Beyond these speculations, already legendary, regarding the emergence of the album, there remains the recording, a base one, even after less than two months from its launch. Two decades ago, Nikolaus Harnoncourt, recorded one of the most original and satisfactory integral set of Beethoven's symphonies with Chamber Orchestra of Europe.
If one compares the performances of the 4th and 5th Symphonies from then with the ones from now it must be said that the tempos of this album are not any different. But, the conductor adds a touch of transparency and instrumental detailing of a cinematographic quality. From the sublime and mysterious opening of the 4th Symphony to the electrifying end of the 5th, the recording emanates incandescent intensity and vitality. It is a pity that the producers of the album decided to not include the applause of the concert hall. It would have shown the emotional feeling of the audience who had the privilege to participate at this unique event.

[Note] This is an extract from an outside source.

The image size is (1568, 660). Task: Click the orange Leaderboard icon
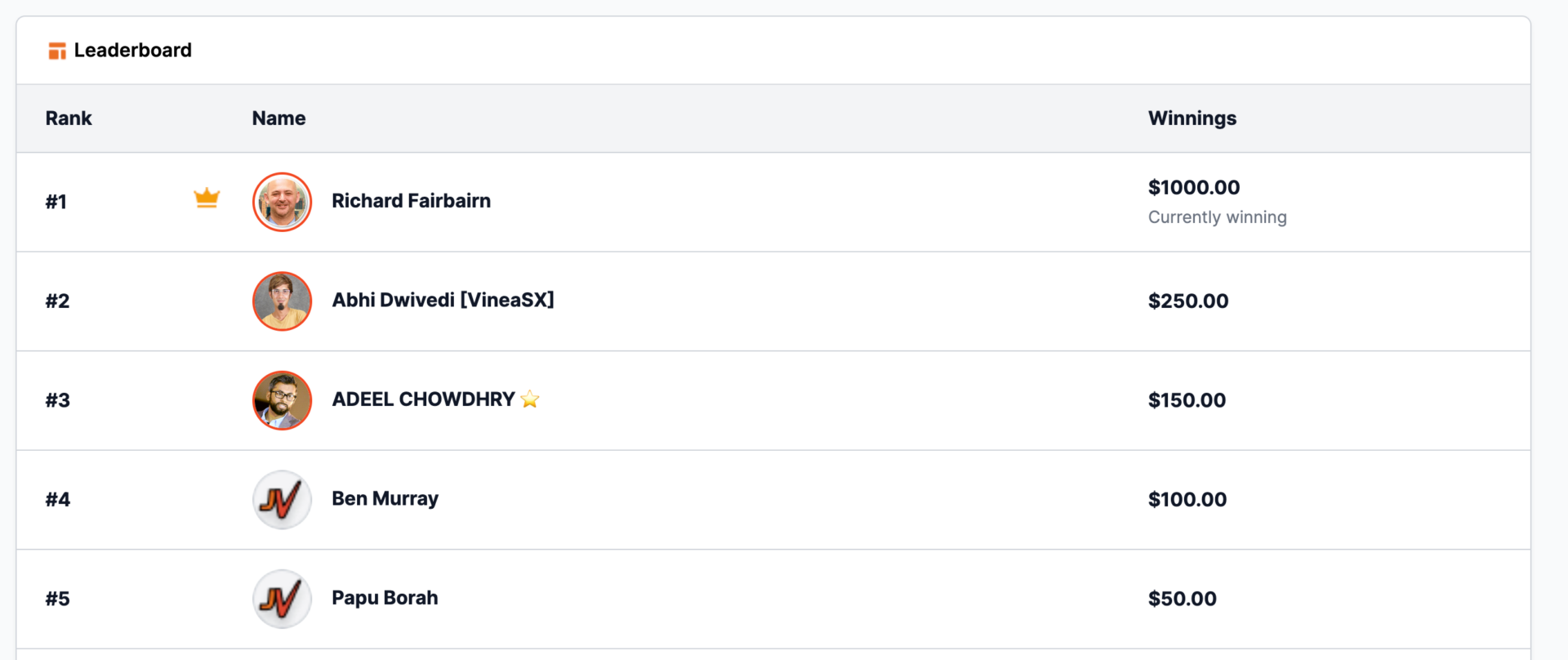56,51
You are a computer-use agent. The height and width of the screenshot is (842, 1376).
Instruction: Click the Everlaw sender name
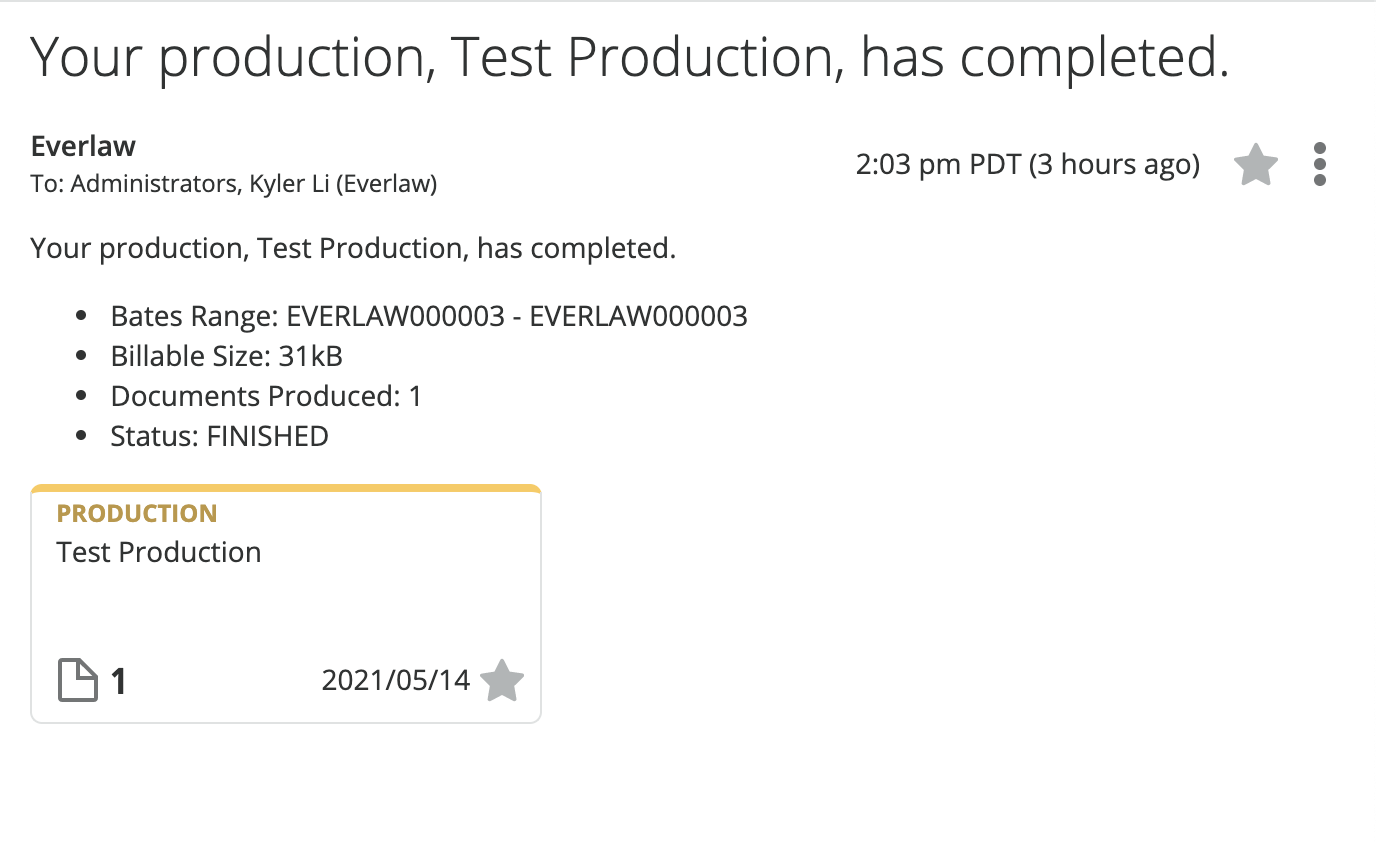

A final look upon Beethoven's music
Nikolaus Harnoncourt approach towards Beethoven's music makes this album to be a representative of his final look upon the music of this composer. Sony Classical House rushed to release this album after Nikolaus Harnoncourt's retirement announcement in December 2015, announcing it in a premonitory note as one of the last recordings of the great conductor.
The joining of the two Beethoven symphonies is a bold one, I would say, because the 4th Symphony is usually overlooked and by joining it with this symphonic colossus of the 5th Symphony it could end up by being suffocated. But for Nikolaus Harnoncourt this isn't an impediment. He makes out of the 4th Symphony an overture of the concert, a sonorous performance imposing it upon the audience and now upon us, the ones who listen with great feeling of emotion to this album. The dramatic 5th Symphony does not need any special introduction. Nikolaus Harnoncourt performance is an innovative one. In the album's preface, the conductor states that Beethoven was completely misunderstood in his 5th Symphony. Harnoncourt thinks that the score has nothing to do with destiny. He affirms that it refers to 'the revolt of masses' and that this symphony is Beethoven's greatest and clearest political statement.
In this context Nikolaus Harnoncourt revealed surprising sonorous details using wind instruments from Beethoven's period used so rarely on the stage. Their tone adds a note of dramatism to the score.